The strange thing is, though he was seen boarding the locomotive, nobody on the train at the time reported seeing him in their compartments. As far as anybody knew, he stepped off that platform and into thin air. Although Le Prince’s disappearance was investigated by his family, the Scotland Yard, and the French authorities, no body was ever found and he was declared dead in 1897, seven long years after his disappearance.
There are currently four leading theories about what could have possibly happened to Louis Le Prince.
#1 He committed suicide
Le Prince’s brother’s grandson, who’s surely an authority on the matter, insists that the man was almost bankrupt and wanted to off himself. However, the very historian he told that to has evidence that Le Prince’s business was doing well, so… on to the next theory.

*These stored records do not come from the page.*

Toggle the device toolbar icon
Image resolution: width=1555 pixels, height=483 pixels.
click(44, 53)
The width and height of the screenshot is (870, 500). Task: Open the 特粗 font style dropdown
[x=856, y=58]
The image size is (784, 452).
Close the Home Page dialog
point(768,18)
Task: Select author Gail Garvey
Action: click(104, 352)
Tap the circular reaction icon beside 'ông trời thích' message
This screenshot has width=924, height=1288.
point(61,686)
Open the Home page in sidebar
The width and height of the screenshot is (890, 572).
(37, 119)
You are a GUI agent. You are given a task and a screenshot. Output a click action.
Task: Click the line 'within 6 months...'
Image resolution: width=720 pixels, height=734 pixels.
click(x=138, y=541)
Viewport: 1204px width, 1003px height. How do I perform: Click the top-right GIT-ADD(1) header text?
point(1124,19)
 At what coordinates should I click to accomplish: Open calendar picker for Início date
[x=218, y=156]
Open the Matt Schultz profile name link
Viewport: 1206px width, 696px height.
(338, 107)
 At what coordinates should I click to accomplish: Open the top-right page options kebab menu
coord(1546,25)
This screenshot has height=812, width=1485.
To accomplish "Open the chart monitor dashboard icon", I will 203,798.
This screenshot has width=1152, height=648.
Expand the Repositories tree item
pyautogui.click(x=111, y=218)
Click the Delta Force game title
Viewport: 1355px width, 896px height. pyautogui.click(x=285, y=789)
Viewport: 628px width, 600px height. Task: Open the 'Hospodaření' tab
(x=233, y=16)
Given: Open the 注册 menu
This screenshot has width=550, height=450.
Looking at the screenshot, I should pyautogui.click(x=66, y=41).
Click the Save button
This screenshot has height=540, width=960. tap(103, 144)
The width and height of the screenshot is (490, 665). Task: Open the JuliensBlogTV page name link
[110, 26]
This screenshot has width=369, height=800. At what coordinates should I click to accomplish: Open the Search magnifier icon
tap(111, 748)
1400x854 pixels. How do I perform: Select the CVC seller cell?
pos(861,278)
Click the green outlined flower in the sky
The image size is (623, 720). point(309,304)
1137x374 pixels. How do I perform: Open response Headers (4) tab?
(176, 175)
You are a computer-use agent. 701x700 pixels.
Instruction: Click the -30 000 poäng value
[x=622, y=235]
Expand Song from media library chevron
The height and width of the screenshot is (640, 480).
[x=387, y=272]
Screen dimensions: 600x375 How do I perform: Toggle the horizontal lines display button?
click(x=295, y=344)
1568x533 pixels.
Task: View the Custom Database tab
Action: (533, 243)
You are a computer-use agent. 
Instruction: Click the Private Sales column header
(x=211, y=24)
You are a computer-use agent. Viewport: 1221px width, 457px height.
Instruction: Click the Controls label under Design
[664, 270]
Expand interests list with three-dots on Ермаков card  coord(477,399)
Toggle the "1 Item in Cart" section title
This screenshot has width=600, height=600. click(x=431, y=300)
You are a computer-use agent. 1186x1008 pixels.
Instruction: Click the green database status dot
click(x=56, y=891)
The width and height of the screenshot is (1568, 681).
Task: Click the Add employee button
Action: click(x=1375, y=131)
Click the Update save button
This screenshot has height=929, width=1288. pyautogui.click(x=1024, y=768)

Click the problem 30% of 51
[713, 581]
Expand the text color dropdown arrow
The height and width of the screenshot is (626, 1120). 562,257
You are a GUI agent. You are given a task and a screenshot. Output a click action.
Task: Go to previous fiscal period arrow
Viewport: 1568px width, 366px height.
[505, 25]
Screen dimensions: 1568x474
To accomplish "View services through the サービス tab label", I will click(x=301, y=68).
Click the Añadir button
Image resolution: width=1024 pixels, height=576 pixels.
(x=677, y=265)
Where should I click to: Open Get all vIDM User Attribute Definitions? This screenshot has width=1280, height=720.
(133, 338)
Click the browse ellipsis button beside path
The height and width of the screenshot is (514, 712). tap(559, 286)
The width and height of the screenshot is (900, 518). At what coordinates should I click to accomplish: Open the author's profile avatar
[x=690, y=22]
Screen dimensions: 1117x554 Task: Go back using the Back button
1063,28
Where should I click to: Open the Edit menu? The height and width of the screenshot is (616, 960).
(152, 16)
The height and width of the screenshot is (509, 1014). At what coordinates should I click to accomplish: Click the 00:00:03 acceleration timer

#2 His family forced the disappearance because he was gay
Now, here’s a fun little theory floated out in a 1966 French film history book: Jacques Deslandes suggests that Le Prince faked his disappearance at the urging of his family, because they disapproved of his homosexuality. They think he fled to Chicago, where he died in 1898. Naturally, there’s not a single scrap of evidence to suggest that this is true.
#3 He accidentally drowned
In 2003, researchers came across a photograph of a French drowning victim that dated back to 1890, around the time of his disappearance. This is entirely possible, but it still doesn’t explain how his luggage disappeared or that there were somehow no witnesses to a man falling out of a train.
#4 He was murdered
Now, here’s the most interesting theory. Some historians have tossed out the idea that his brother killed him, or at least allowed him to kill himself. That would certainly be the most dramatic solution, but get this…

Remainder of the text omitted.